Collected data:

————————

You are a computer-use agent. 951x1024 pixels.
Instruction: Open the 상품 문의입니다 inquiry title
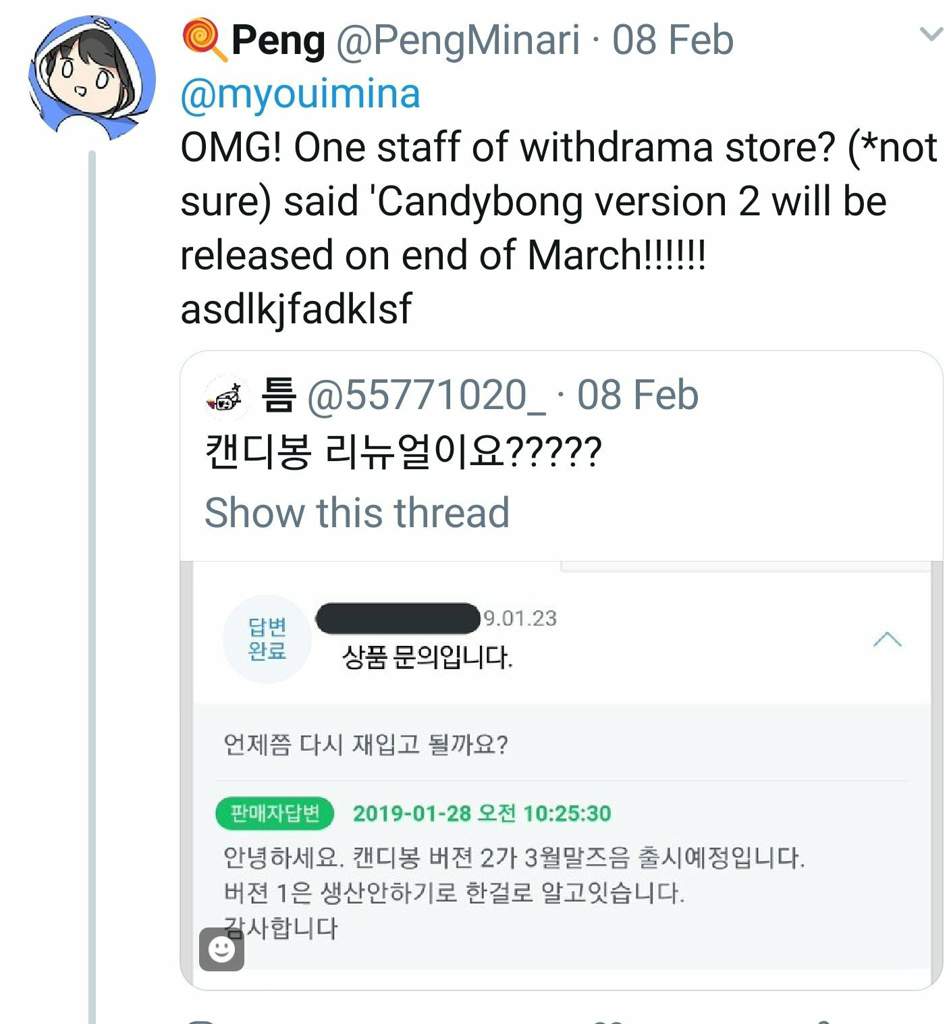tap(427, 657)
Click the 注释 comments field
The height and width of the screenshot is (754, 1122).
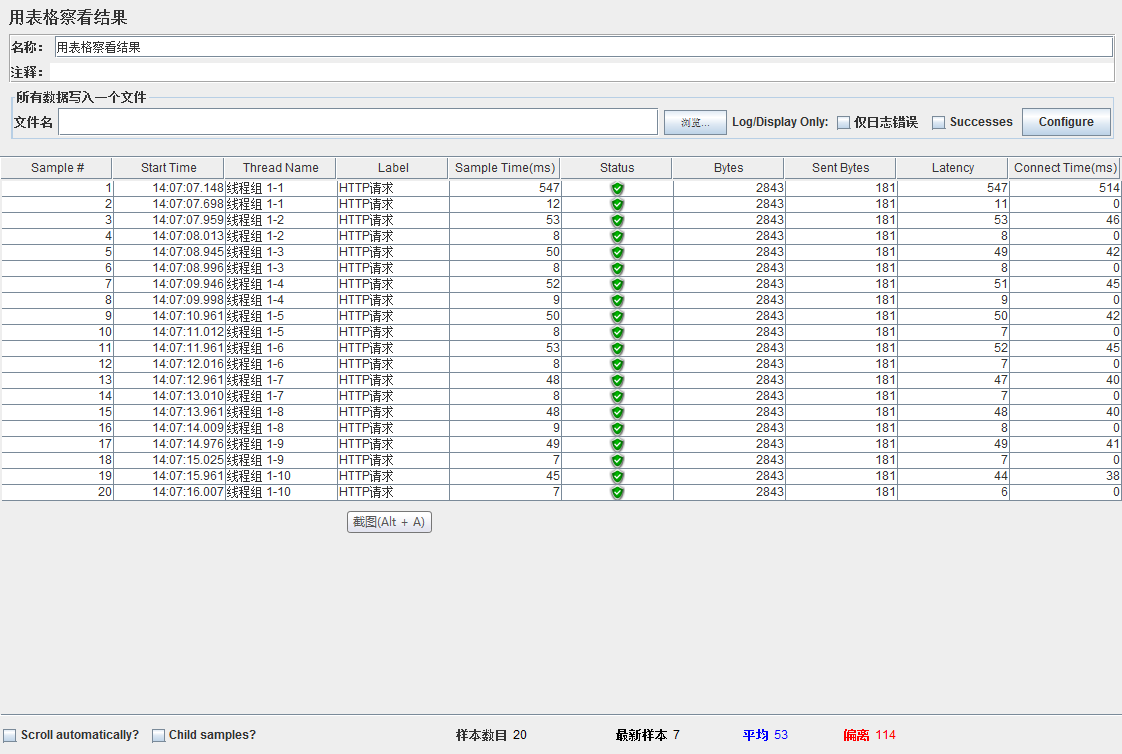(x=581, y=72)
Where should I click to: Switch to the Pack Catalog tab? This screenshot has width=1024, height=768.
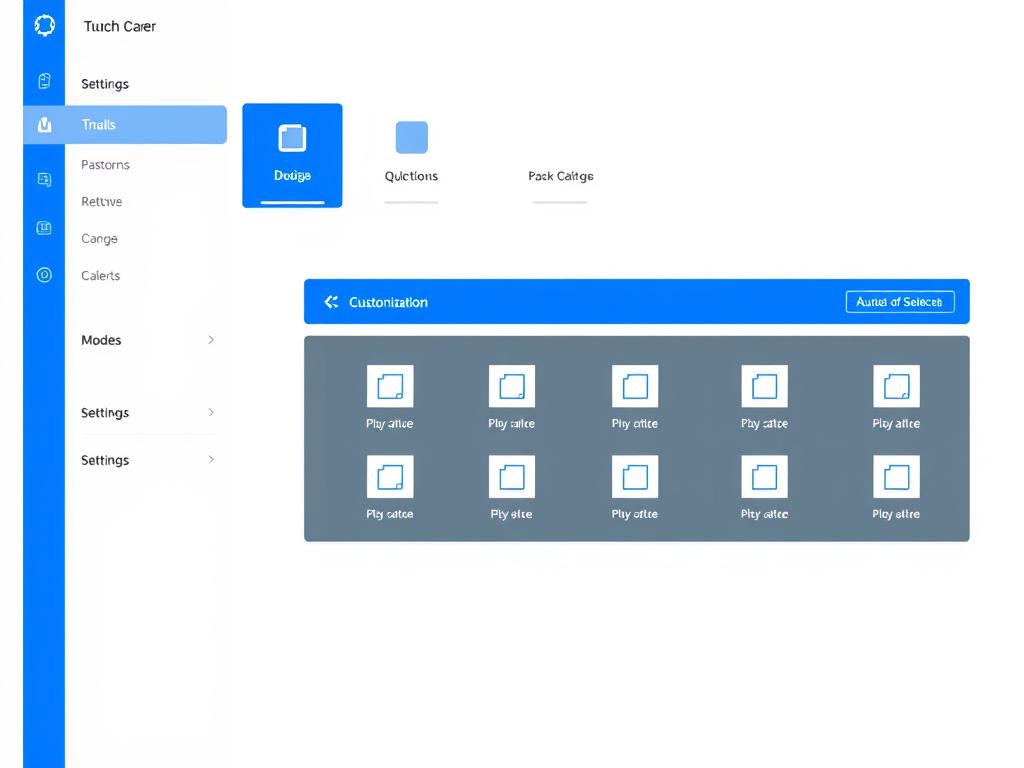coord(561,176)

————————

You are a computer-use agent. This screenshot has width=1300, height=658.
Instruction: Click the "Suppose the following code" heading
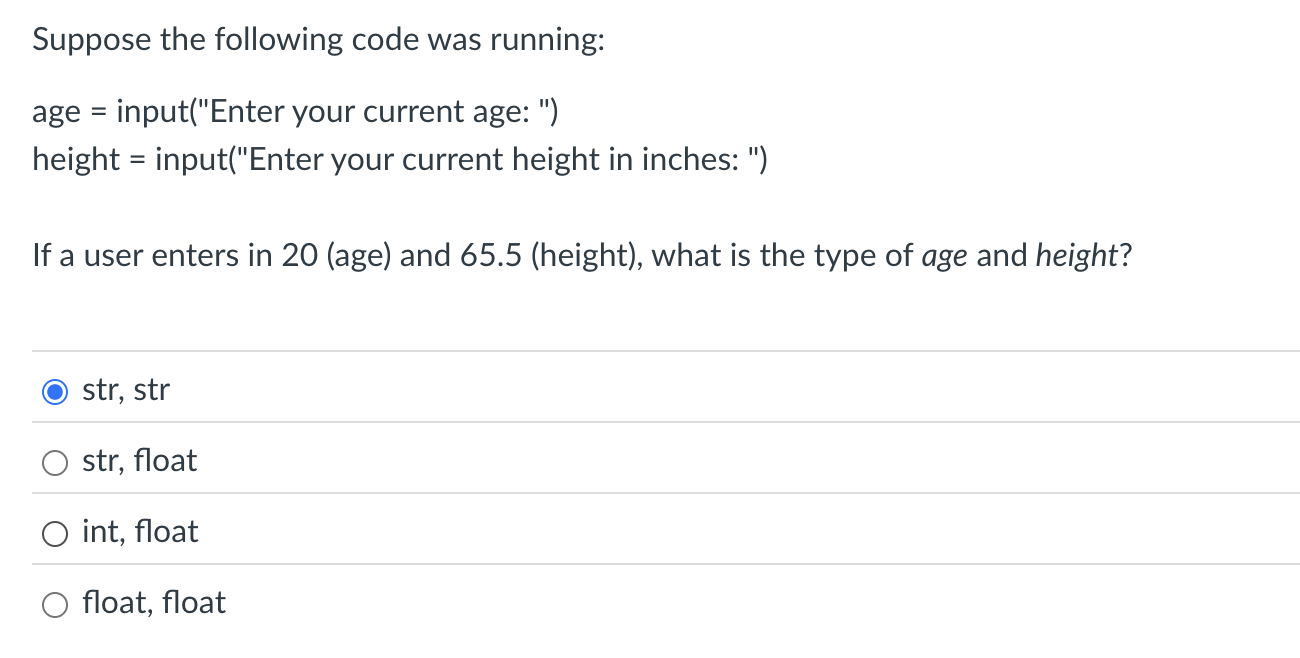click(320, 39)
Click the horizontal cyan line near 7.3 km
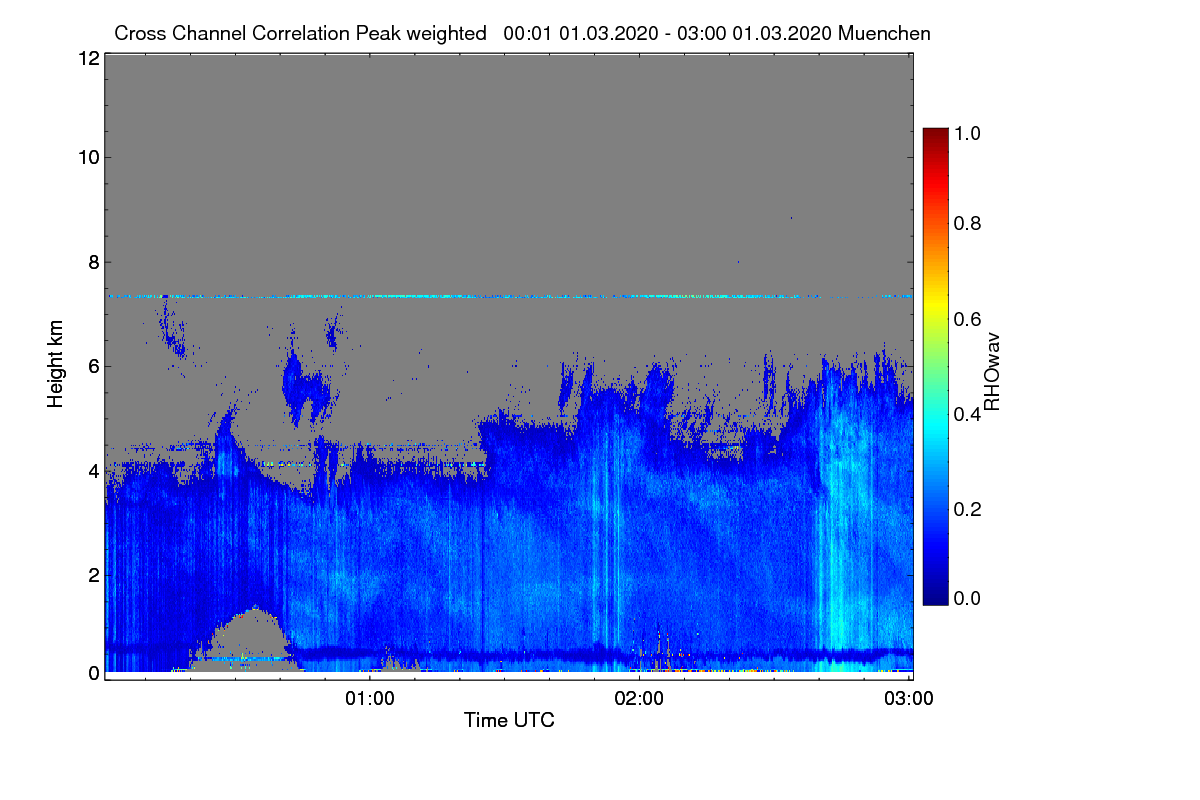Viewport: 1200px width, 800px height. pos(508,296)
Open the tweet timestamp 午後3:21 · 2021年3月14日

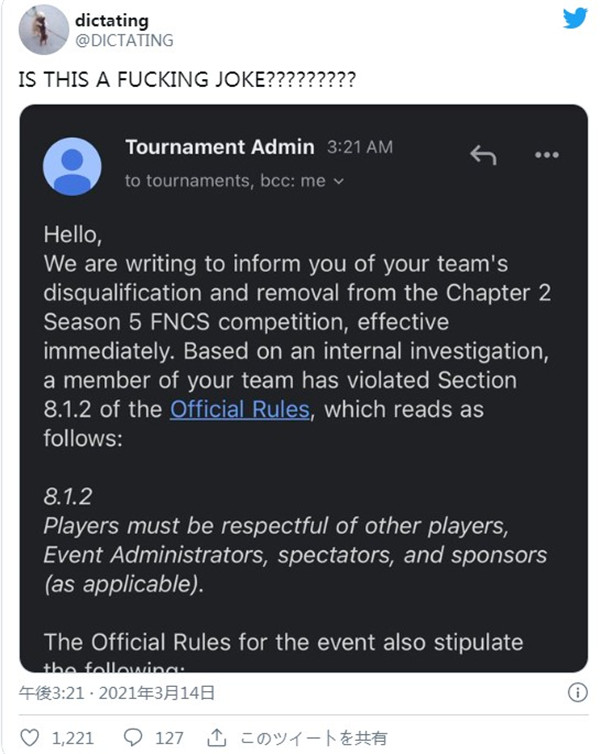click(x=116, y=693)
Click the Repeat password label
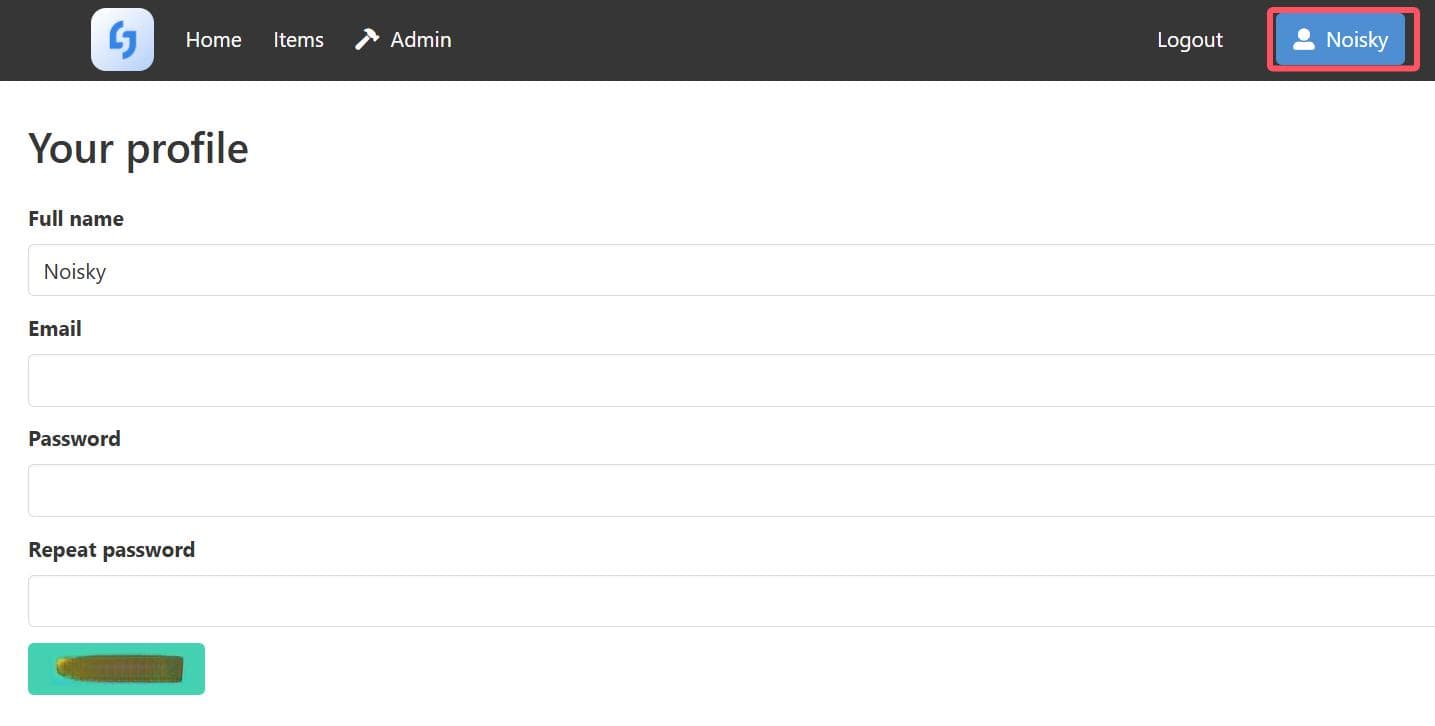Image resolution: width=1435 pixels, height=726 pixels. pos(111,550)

————————

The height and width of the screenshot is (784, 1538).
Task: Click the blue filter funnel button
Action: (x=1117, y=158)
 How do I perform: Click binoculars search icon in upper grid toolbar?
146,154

————————

## WHAT IS EXPECTED
What this exercise asks for is every line of the data above with the word "agent".

## EXERCISE RESPONSE
You are a computer-use agent. 951x1024 pixels.
You are a computer-use agent. This screenshot has width=1300, height=658.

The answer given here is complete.